Location
- Morges, Canton of Vaud Switzerland

Information
- Type: Private International Day School
- Established: 2011
- Principal: Ms. Denise Coates
- Information: Tel +41 (0) 21 804 16 00; info@ksi-morges.com
- Website: ksi-morges.com

= Knightsbridge Schools International Switzerland SA =

Knightsbridge Schools International Switzerland SA , also known as KSI Morges, in Morges, Switzerland, is a coeducational school with both local and international students aged 3–12. The school was previously known as Lake Leman International School. The school has closed.

The school follows the International Primary Curriculum.

KSI Morges is located in the town of Morges on the shores of Lake Geneva, in the region of "La Cote" which lies between Geneva and Lausanne. KSI Morges is one of the many international private schools that are in Lausanne and in the surrounding regions.
The Campus is designed to accommodate children from Crèche through to Secondary School. It is newly designed and renovated, with outdoor recreational areas and an adjoining sports field.

== Academics ==

KSI Morges teaches children between the ages of 3 and 12 years of age, equivalent up to Swiss P4 / UK Year 5 / US Grade 6.

Children from ages 3–5 years old (Kindergarten) are taught the International Primary Curriculum for the Early Years (IPC), which uses play as an essential part of each child’s academic and social development and fits perfectly with the KSI ethos.

Children progressing onwards through Grades 1 to 5 (Primary School, ages 5–11) study the International Primary Curriculum (IPC) to encourage learning through a variety of engaging, stimulating activities based on themes encountered throughout the school year.

== Language programmes ==

There are strong English and French programmes at KSI Morges. While the principle language of instruction is English, French is taught at different levels up to a mother tongue standard, as appropriate. The individual approach of teaching at different levels allows for a thorough understanding of the local language, supporting the integration of all students into the local community.

== School life ==

KSI Morges has an active school life, outside of standard classroom activities. There’s an extensive range of extracurricular activities, with external specialists brought in to provide tuition and coaching in ballet, individual piano and violin lessons, martial arts and soccer training.

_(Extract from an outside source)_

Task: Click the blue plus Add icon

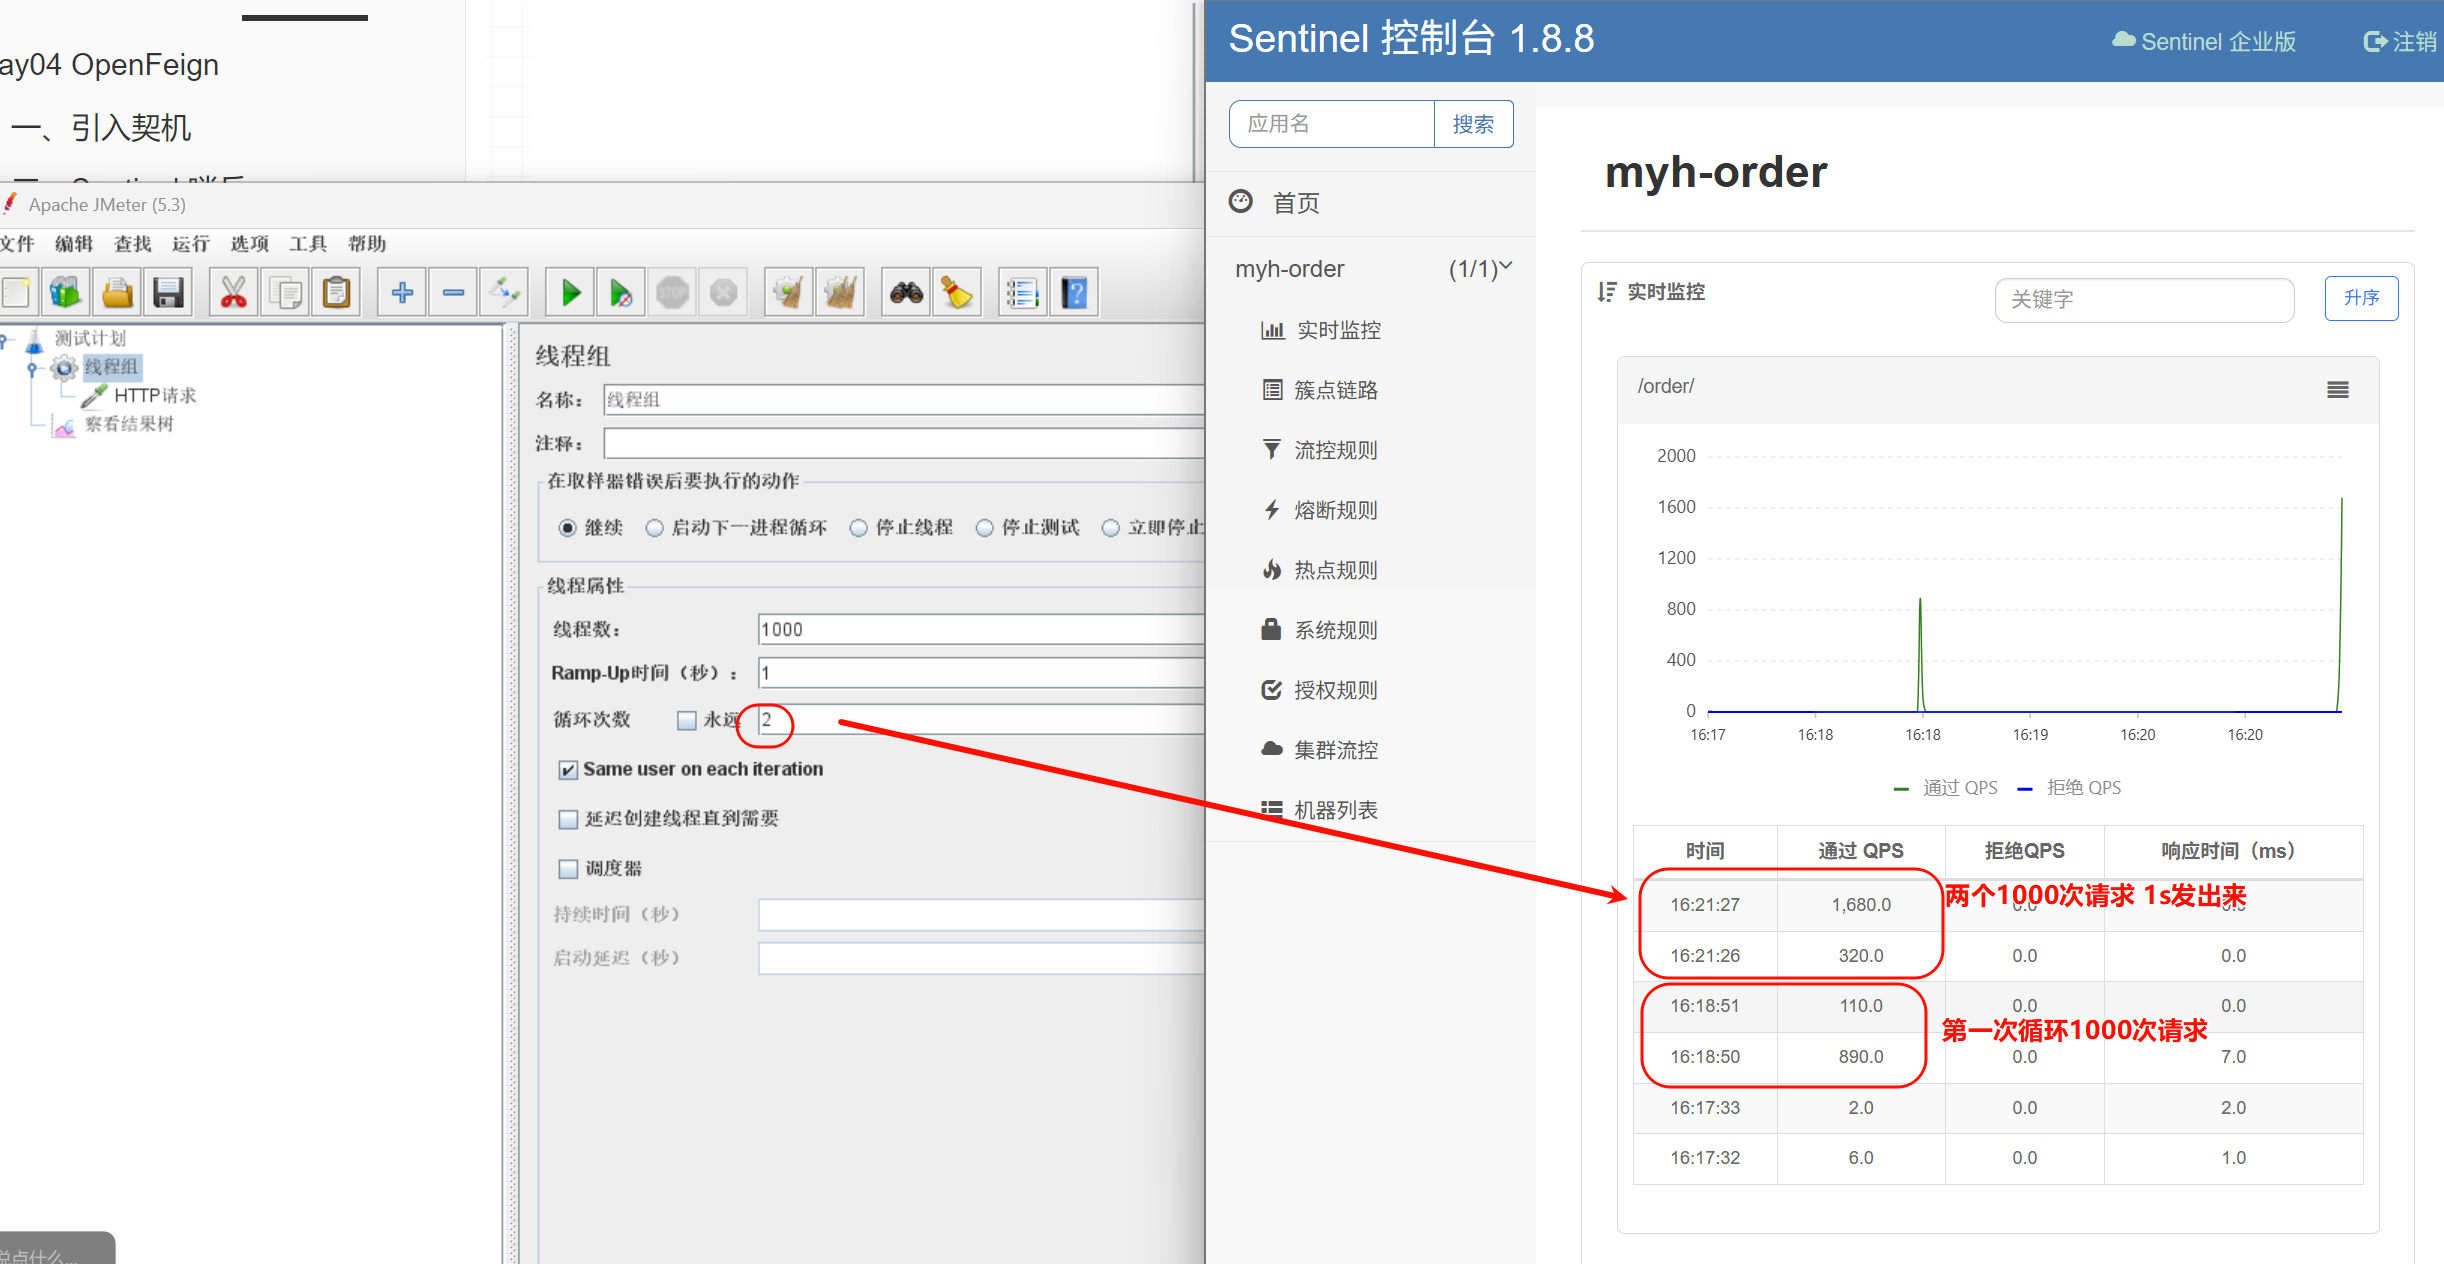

KSI Morges also has childcare and transport provisions, and an active Parents’ Network that supports the school community in many ways on a voluntary basis.

The primary aim of the Parents’ Network is to support new families settling into their new environment and to bring together families of diverse cultures and languages through different school activities and events. The members of the Parents' Network are actively involved in a variety of school activities and sports, as well as preparing for cultural events and festivals. They organise a range of events such as family picnics, the Easter Egg Hunt, and contribute significantly towards school initiatives such as its annual Book Week.